* Start SUPPLIED TEXT *

Intro
In this post, I discuss some thoughts about AWS’s Elastic Container Service (ECS). ECS can be used to run docker containers. ECS is a management layer for containers that adds the following concepts:
-
task
- An ECS task is equivalent to a running container. -
task definition
- An ECS task definition is equivalent to adocker-compose.yml
, defining a multi-container application. -
service
- An ECS service manages many ECS tasks, handling deployments of new task definitions, autoscaling, and task monitoring.
Cross-environment task definitions
One of the first things I wanted to do was to share the same task definition across environments. Let’s say I have three clusters: dev, stage, and prod. An ECS service is defined per-cluster, but I want to avoid having to define create a separate task definition for each environment. To satisfy the needs of having different application versions in each environment, we can simply use the task definition versions.
I followed the advice in this article 1 and handled this by using the combination of a directory I mount in each container as a volume, and using a custom entrypoint script for each container. The directory contains a shell script which defines what environment we are running in. The entrypoint script knows which arguments to pass to the app based on the environment.
How do I get the data into the node directory? Via ansible.
Ansible Local
I have two problems to solve:
- Each node needs to have a directory containing information about the node’s environment and/or the cluster it’s running on.
- I want to support spot instances and autoscaling.
I can support both of these solely using AMI’s, but I also want to be able to update nodes in-place, so I decided to use run Ansible locally on each node using a local connection.
I use packer to create an AMI based on the most recent ECS optimized AMI
using a source_ami_filter
like:
{
"source_ami_filter": {
"filters": {
"virtualization-type": "hvm",
"name": "amzn-ami-*-amazon-ecs-optimized",
"root-device-type": "ebs"
},
"owners": ["amazon"],
"most_recent": true
}
}
and include an ansible provisioner like:
{
"provisioners": [{
"type": "ansible",
"playbook_file": "playbooks/ecs.yml"
}],
}
The provisioner installs ansible locally on the node, installs cron tasks to run ansible repeatedly, and adds an rc.local file to run ansible on startup. It also copies playbook files that:
- Pull updated playbooks from a location in s3
- Create a directory containing environment information which can be mounted as container volumes
- Perform other important configuration such as rsyslog and ntp configuration.

* End SUPPLIED TEXT *
* Start DATA SECTION *

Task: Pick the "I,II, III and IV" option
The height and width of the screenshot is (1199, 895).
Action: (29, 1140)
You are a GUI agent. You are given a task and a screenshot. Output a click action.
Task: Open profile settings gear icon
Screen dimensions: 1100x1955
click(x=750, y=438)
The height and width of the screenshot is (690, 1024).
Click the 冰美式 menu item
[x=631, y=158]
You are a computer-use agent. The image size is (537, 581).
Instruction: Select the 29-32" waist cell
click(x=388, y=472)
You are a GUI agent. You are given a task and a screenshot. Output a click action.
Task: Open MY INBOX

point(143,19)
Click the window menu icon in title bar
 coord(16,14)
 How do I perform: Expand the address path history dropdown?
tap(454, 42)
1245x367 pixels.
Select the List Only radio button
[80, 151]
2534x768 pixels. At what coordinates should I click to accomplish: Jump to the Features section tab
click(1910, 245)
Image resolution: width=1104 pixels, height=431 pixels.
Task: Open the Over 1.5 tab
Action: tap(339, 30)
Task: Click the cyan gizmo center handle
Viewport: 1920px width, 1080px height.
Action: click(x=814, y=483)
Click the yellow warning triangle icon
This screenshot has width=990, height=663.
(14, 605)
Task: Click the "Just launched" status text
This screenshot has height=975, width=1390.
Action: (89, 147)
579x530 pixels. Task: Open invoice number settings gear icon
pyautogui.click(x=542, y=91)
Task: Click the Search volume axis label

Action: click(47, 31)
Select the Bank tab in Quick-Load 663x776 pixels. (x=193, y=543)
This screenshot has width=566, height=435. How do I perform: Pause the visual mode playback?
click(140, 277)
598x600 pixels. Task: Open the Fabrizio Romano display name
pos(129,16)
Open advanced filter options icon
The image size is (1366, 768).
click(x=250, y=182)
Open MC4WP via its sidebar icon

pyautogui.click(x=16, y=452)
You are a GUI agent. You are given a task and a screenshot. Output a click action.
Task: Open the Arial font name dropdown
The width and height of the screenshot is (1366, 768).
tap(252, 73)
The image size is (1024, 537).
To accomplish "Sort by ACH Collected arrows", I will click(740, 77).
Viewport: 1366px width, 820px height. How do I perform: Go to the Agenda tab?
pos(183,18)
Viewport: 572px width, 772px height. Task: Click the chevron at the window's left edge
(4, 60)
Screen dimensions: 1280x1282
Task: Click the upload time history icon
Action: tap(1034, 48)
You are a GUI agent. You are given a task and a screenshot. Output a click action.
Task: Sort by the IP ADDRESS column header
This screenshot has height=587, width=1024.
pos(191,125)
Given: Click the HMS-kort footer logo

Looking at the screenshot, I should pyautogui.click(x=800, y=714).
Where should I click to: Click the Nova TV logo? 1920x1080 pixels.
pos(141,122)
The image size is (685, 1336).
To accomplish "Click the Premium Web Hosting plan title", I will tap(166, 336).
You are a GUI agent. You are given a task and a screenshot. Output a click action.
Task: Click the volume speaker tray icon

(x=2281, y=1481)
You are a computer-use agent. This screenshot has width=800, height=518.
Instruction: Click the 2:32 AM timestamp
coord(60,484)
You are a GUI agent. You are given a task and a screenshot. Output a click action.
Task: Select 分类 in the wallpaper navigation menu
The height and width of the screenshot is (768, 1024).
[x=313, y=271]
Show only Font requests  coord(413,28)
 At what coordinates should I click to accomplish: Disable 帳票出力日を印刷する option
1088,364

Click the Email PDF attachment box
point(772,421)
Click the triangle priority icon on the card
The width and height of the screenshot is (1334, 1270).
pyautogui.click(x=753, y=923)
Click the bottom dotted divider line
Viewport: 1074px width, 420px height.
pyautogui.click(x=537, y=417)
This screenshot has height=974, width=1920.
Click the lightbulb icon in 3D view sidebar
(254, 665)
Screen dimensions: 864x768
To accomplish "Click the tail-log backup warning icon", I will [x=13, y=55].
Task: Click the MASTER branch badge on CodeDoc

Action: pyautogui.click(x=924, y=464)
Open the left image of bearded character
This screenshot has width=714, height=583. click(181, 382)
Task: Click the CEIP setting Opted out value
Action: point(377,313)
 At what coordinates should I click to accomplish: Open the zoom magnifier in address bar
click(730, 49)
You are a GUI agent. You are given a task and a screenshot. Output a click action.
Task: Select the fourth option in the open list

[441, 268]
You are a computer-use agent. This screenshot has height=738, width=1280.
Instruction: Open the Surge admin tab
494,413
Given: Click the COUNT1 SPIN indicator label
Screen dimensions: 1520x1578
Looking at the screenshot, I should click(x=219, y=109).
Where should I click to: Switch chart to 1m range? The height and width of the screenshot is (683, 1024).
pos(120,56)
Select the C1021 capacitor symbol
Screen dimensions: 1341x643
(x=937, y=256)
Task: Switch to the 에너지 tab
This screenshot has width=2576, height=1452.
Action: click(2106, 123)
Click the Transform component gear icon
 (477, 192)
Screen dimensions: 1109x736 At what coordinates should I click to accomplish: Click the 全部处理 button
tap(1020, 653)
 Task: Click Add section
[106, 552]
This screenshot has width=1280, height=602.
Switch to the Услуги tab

* End DATA SECTION *

* **SHORT TASK A**:
Answer these from the ECS post above:
(i) What does an ECS service manage?
(ii) What tool is used to build the AMI from the most recent ECS optimized AMI?
(iii) What file does the provisioner add so that Ansible runs on startup?
* **SHORT TASK B**:
Quote the ECS post above, starting at "I followed the" and ending at "a local connection.".
* **SHORT TASK C**:
Write what comes next in the ECS post, starting after its final line.

* **RIGHT ANSWER A**:
(i) An ECS service manages many ECS tasks, handling deployments of new task definitions, autoscaling, and task monitoring.
(ii) Packer.
(iii) An rc.local file.

* **RIGHT ANSWER B**:
I followed the advice in this article 1 and handled this by using the combination of a directory I mount in each container as a volume, and using a custom entrypoint script for each container. The directory contains a shell script which defines what environment we are running in. The entrypoint script knows which arguments to pass to the app based on the environment.
How do I get the data into the node directory? Via ansible.
Ansible Local
I have two problems to solve:
- Each node needs to have a directory containing information about the node’s environment and/or the cluster it’s running on.
- I want to support spot instances and autoscaling.
I can support both of these solely using AMI’s, but I also want to be able to update nodes in-place, so I decided to use run Ansible locally on each node using a local connection.

* **RIGHT ANSWER C**:
- Installs cron tasks that run ansible repeatedly every N minutes.
Creating Environment Config
I mentioned that the Ansible scripts create an Environment config file in a directory which can be mounted as a container volume.
In the tasks below, we retrieve the instance tags for the node we are
on, and look for a tag called env
. We set a fact called
ec2_tagged_environment
which will be referenced by the template
node.config.j2
.
- name: Load EC2 Instance Facts
block:
- ec2_metadata_facts:
- ec2_tag:
state: list
resource: ""
region: ""
register: ec2_tag_list
- set_fact:
ec2_tagged_environment: ""
when: "'env' in ec2_tag_list.tags"
- template: src=node.config.j2 dest=/etc/container_config/node.config
node.config.j2
can be a shell script that can be sourced, assuming
your entrypoint is a shell script:
#
MY_ENVIRONMENT=""
Cron Jobs
I’ve been unsure about how to implement cron tasks. Right now I have split out each cron task into its own container, and have CloudWatch Events triggering task runs. This works but has the unfortunate result that it appears I have a lot of stopped containers. This ruins an otherwise useful metric.
Three alternatives I may try are:
- Convert the cron jobs to use AWS Lambda
- Try to run
crond
as the entrypoint to the container (I’m not sure how container stopping will work with the tasks thatcrond
spawns) - Try to use some non-
crond
scheduler.
Monitoring
I recommend using logspout
with your logging platform of choice. DataDog
is also great to have on each node, as well as running as a container so
that it can get container metrics automatically. Since some of the
ECS-related DataDog metrics are infrequently updated, it’s useful to
have CloudWatch dashboards and alarms for the more important metrics.
To use the containers above, we have to make sure there is one running container on each node at all times. This can typically be accomplished via an ECS Service, but that becomes problematic when autoscaling is involved. This is another thing that we can handle with Ansible.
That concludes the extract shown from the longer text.